The great white slug studied her left breast. 'My humblest apologies. I was misled by the wound on my lady's shoulder into assuming that she had tried a sacrifice on her own.'
'Wound?' Of course the maids would have chattered.
'Made by a sharp stone, I suspect? A metal blade is anathema. Ah, I see from your flush that I am correct. You even knew enough to use your left hand, obviously. The blood sacrifice is the essential core, but very dangerous without proper procedure and peripheral ritual. Guidance is essential. Shall we discuss terms?'
'Gold.'
'What a sweet voice you have.' His stare wandered down to the vicinity of her hips. 'How much gold?'
'What exactly am I buying?'
'Guidance. Instruction. Merely spilling a few drops of blood on the earth will not suffice. You must offer sacrifice in a place sacred to the Mother of All and swear the correct oaths. There are rituals, as I said, but it is a brief service, light compared to the years of toil and humiliation some cults require. I should be happy to provide a knowledgeable mentor to lead you to the place and guide you through your vows to the Ancient One.'
No question that the promised mentor would be fat, hairless, and slippery-eyed.
'What powers does She grant and what corban must I swear?'
Pukar beamed at Frena's thighs, so enthusiastically that she wondered if he could see through the cloth. 'She rewards according to your offering. You swear only to endure. She is also Death, but when She gathers in the night, She knows and spares Her own. If I told you my true age, you would not believe me.'
'Yesterday I saw a mob burying a Chosen alive.'
'How do you know he was a Chosen, mistress? How did they?'
'You mean, if he dies, he is innocent; if not, he is guilty?'
'I never said She granted immortality. We all die in time.'
Frena shivered. 'I will have to think about it.'
'But not too long, mistress. Your appointment with the Twelve is only two days away and it will bind you with knots you will find hard to dismiss as mere insincerity if you later wish to acknowledge Mother Xaran. My! I spoke Her holy name and am not struck down. The mentor I mentioned will naturally require payment in advance. Five measures of gold.'
'Never. Two might just be possible.'
'Five. May the ground below your feet be bountiful, mistress.' Master Pukar bowed to her crotch and departed as silently as he had come.
¦
Every day must end eventually.
Frena sat up, trembling.
Rain at last! It spattered on the floor under the windows—not a full monsoon, but a heavy downpour even so. The air seemed just as hot, but would cool soon. She rose from her rumpled sheet and stumbled over to close the shutters by the trivial gleam of her night lamp. Then she flopped back down on the edge of the platform, head in hands, and thought it over yet again.
Pukar was impossible. Supposing she could meet his price, which she couldn't, she could never trust him to deliver what he promised. Even the seer had not been certain that he was what he would not deny being.
Common sense said she should take her problem to Father ... to Horth—she could
Perhaps there was a clue there. If the Chosen were the cult of Xaran, then it was a cult like no other—no great temples, no priests or teachers, just solitary devotees, hunted and hated. Saltaja needed a puppet to run that Celebre place, and a Chosen would never be a puppet. A Chosen might even have the power to avenge Paola's murder!
Frena-Fabia had to solve this alone. Her shoulder was bleeding again. Offer blood in a sacred place, odious Pukar had said. There might be one such place close at hand.
¦
Not daring to bring the lamp, she fumbled along the corridor. This wing of the mansion mostly held public rooms. Only Father and she slept in it; the dozen guest rooms were never used. The swordsmen patrolling the grounds were not supposed to come in, but might if they saw a light moving around. Her toes found the top step. She began to descend, being very careful because she remembered the black carvings and did not want to send any thundering down ahead of her. Her sandals made tiny hushing sounds on the marble.

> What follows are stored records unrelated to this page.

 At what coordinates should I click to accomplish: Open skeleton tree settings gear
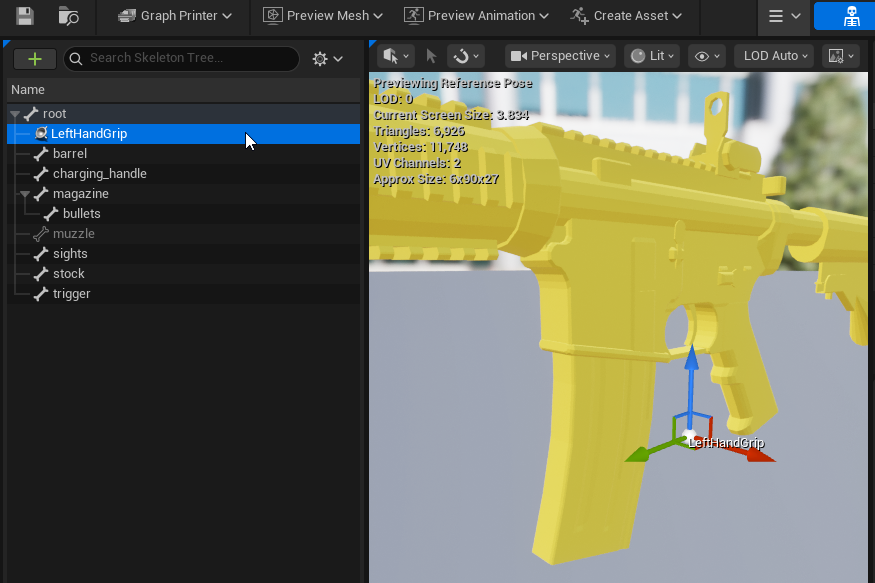(x=328, y=59)
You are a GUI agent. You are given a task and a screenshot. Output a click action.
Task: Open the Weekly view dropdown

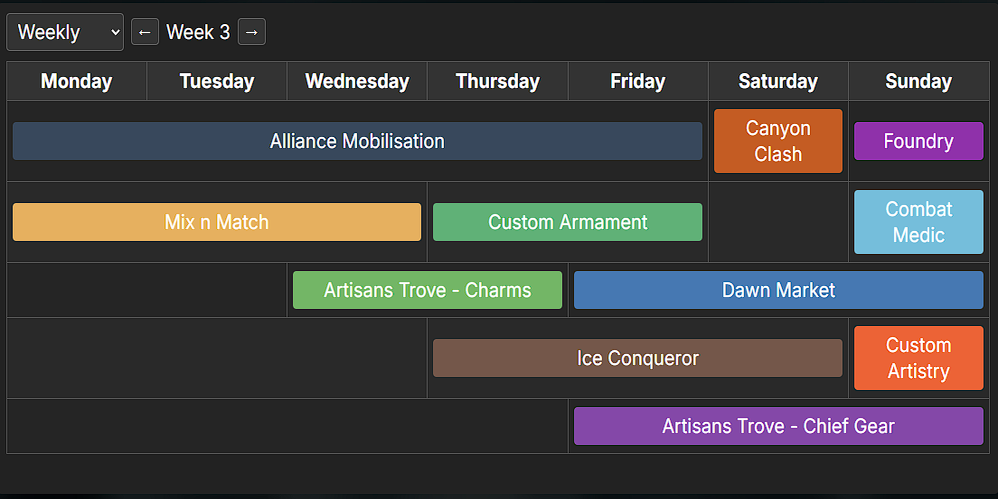65,32
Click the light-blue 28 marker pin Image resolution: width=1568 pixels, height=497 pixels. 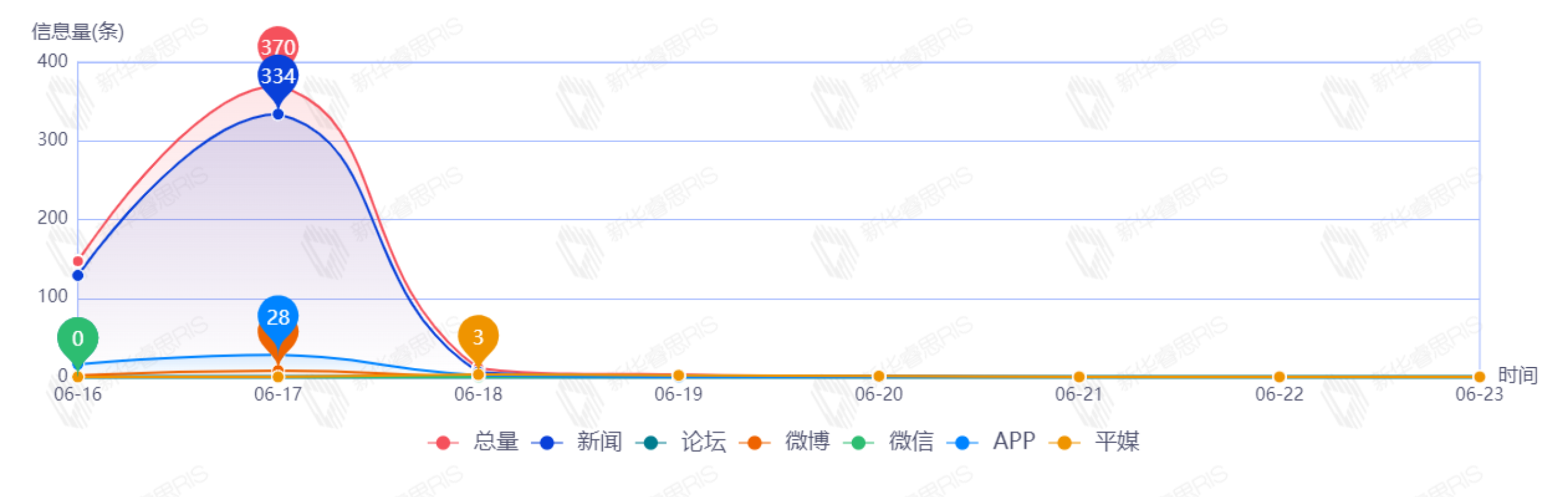click(x=278, y=318)
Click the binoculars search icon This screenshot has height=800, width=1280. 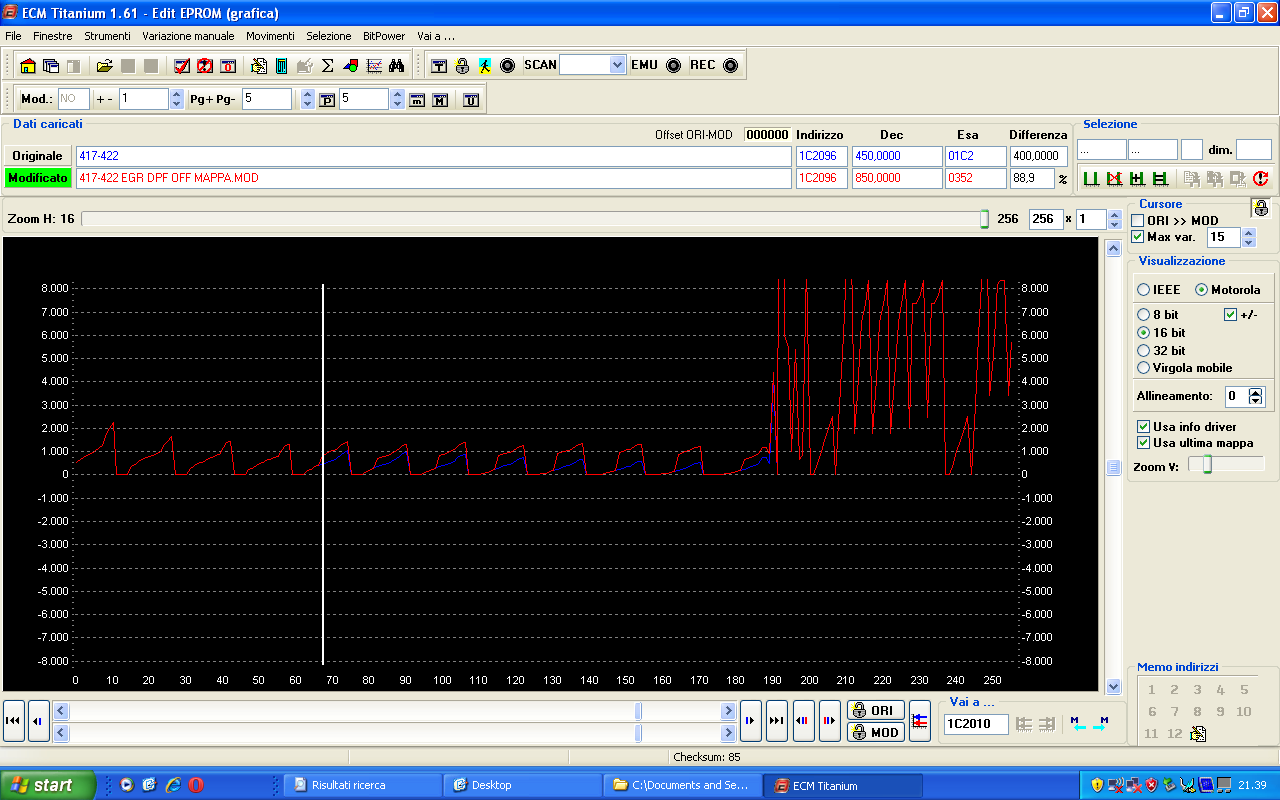click(396, 66)
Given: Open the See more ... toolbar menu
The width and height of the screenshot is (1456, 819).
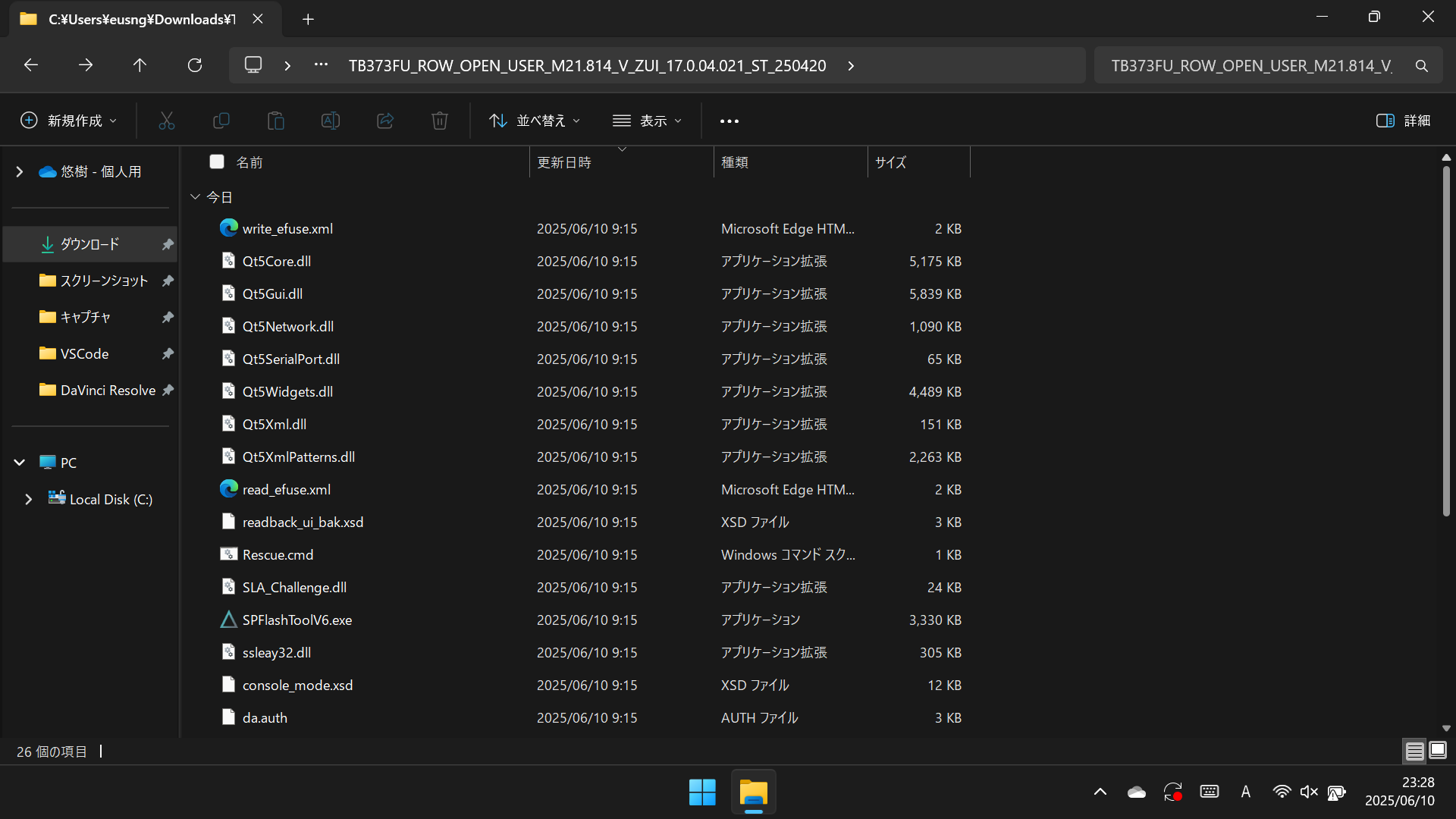Looking at the screenshot, I should point(730,121).
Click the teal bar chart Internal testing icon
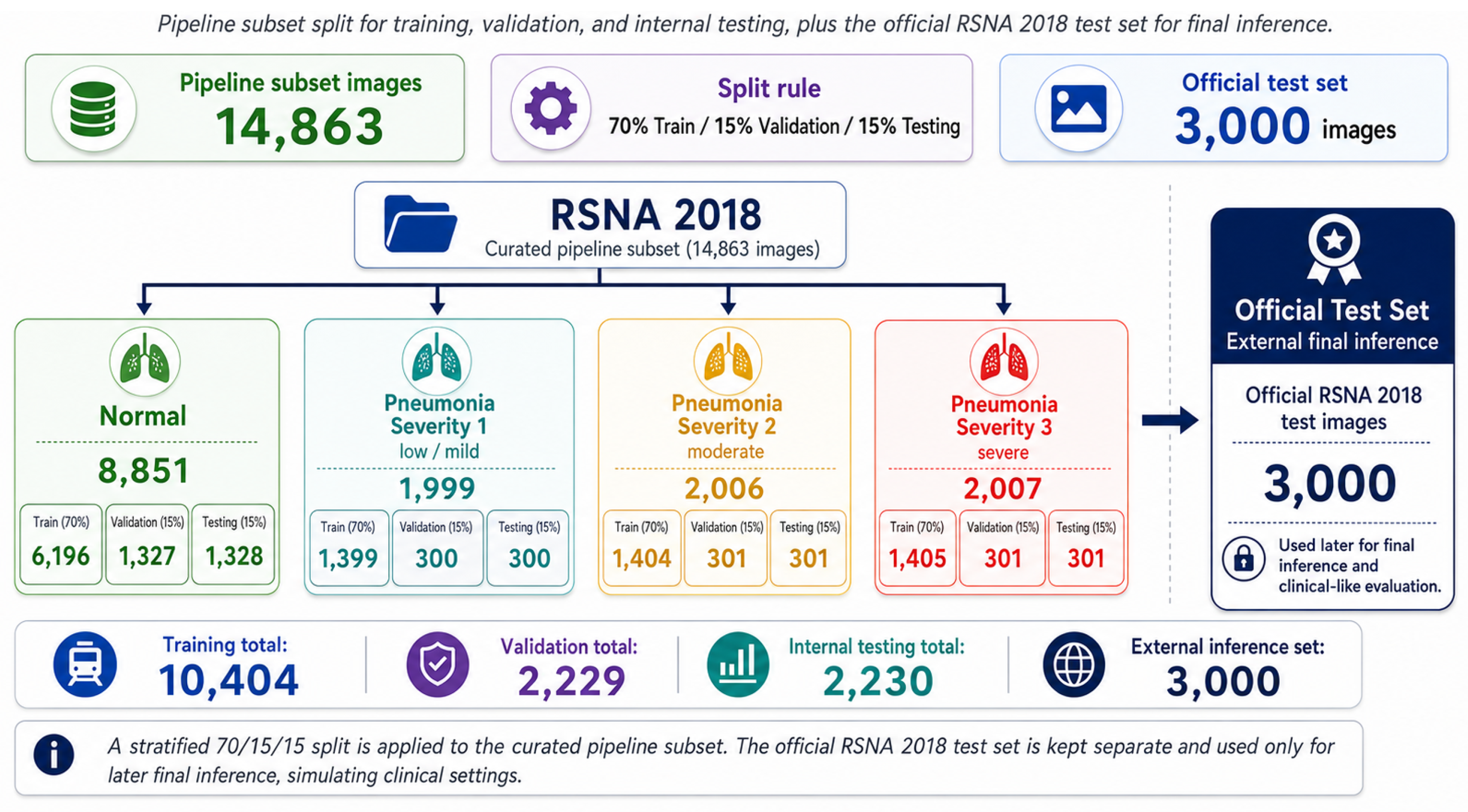Screen dimensions: 1468x812 coord(738,664)
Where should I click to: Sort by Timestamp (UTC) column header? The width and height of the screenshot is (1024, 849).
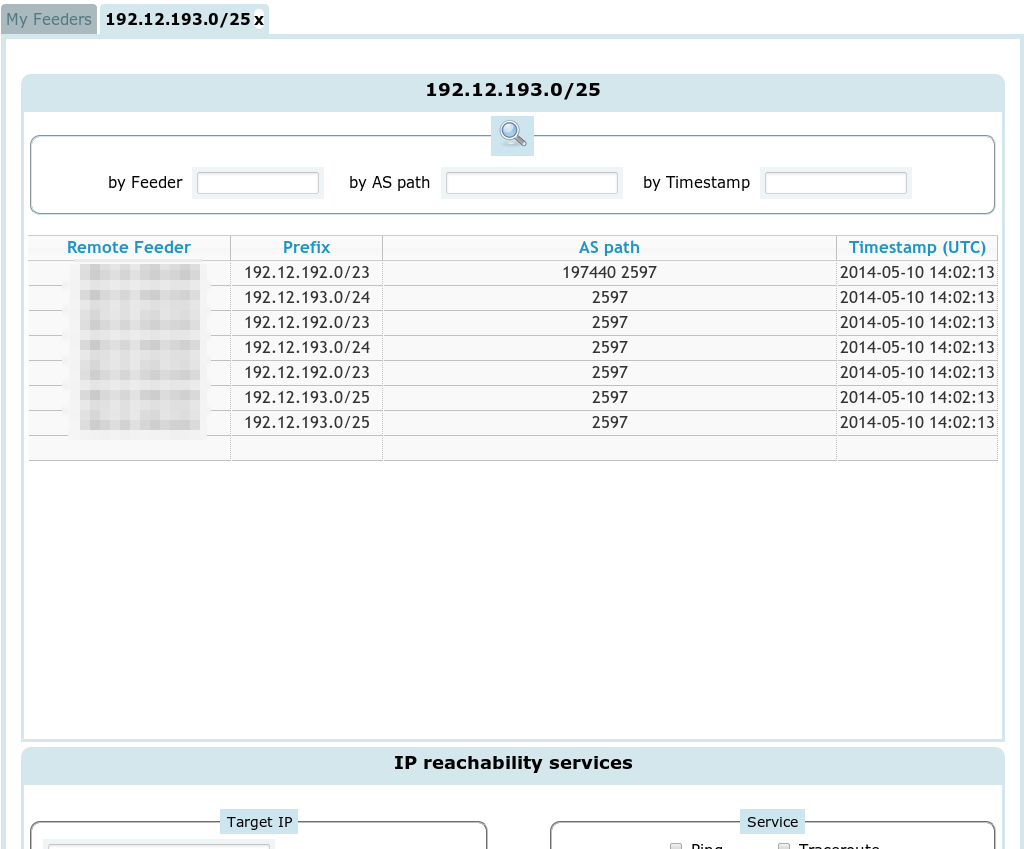click(917, 248)
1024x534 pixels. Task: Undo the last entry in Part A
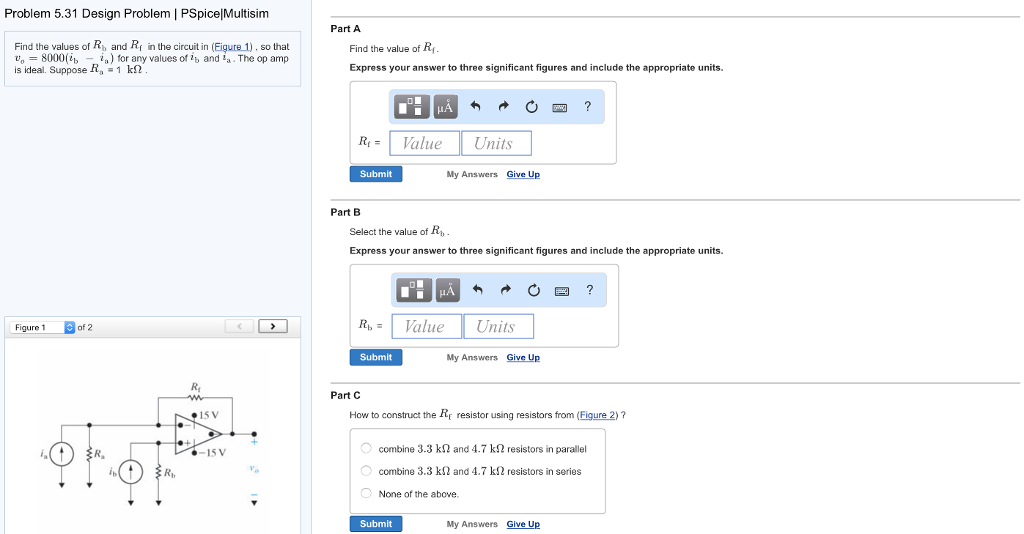476,106
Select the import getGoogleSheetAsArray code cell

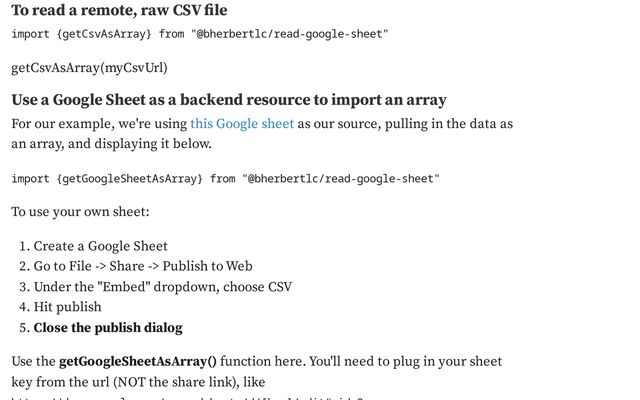(225, 179)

That awful night of three years ago haunted her still. Then, as now, the house had been dark and seemingly deserted. Then, as now, she had seen a light under the door of her father's counting room, for he rarely stopped work to eat or sleep. Then, as now, she had gone in the opposite direction and on down the stairs. Since then the staircase had been made wider and more imposing; her mother's old quarters had been ripped out to extend the inner court, which was now surrounded by a covered walk. She floated along this cloister until she stood at the archway nearest the place where Paola had gone to die. If anywhere nearby was sacred to the Old One it must be there. It was certainly sacred to Frena.
The rain had grown heavier, although still nothing compared with what would come when the wet season arrived in earnest. No wind penetrated the confines of the building, but rain fell down into the court with its persistent hiss and the staccato plop of drips from eaves and branches. It magnified the heavy leafy and earthy scents of the garden. It was life, the life-giving gift of the gods. Shivering, but not from cold, Frena stood in the cloister and remembered that persistent dream. The door. Her mother. Beckoning. She could not re call any dream so vivid.